6.12 Special matrix functions
6.12.1 Softmax
The softmax function maps3 \(y \in \mathbb{R}^K\) to the \(K\)-simplex by \[ \text{softmax}(y) = \frac{\exp(y)} {\sum_{k=1}^K \exp(y_k)}, \] where \(\exp(y)\) is the componentwise exponentiation of \(y\). Softmax is usually calculated on the log scale, \[\begin{eqnarray*} \log \text{softmax}(y) & = & \ y - \log \sum_{k=1}^K \exp(y_k) \\[4pt] & = & y - \mathrm{log\_sum\_exp}(y). \end{eqnarray*}\] where the vector \(y\) minus the scalar \(\mathrm{log\_sum\_exp}(y)\) subtracts the scalar from each component of \(y\).

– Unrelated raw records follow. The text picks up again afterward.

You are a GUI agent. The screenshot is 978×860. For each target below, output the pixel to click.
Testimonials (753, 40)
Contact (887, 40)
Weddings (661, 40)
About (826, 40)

Stan provides the following functions for softmax and its log.
vector
softmax
(vector x)
The softmax of x
Available since 2.0
vector
log_softmax
(vector x)
The natural logarithm of the softmax of x
Available since 2.0
6.12.2 Cumulative sums
The cumulative sum of a sequence \(x_1,\ldots,x_N\) is the sequence \(y_1,\ldots,y_N\), where \[ y_n = \sum_{m = 1}^{n} x_m. \]
array[] real
cumulative_sum
(array[] real x)
The cumulative sum of x
Available since 2.0
vector
cumulative_sum
(vector v)
The cumulative sum of v
Available since 2.0
row_vector
cumulative_sum
(row_vector rv)
The cumulative sum of rv
Available since 2.0
The softmax function is so called because in the limit as \(y_n \rightarrow \infty\) with \(y_m\) for \(m \neq n\) held constant, the result tends toward the “one-hot” vector \(\theta\) with \(\theta_n = 1\) and \(\theta_m = 0\) for \(m \neq n\), thus providing a “soft” version of the maximum function.↩︎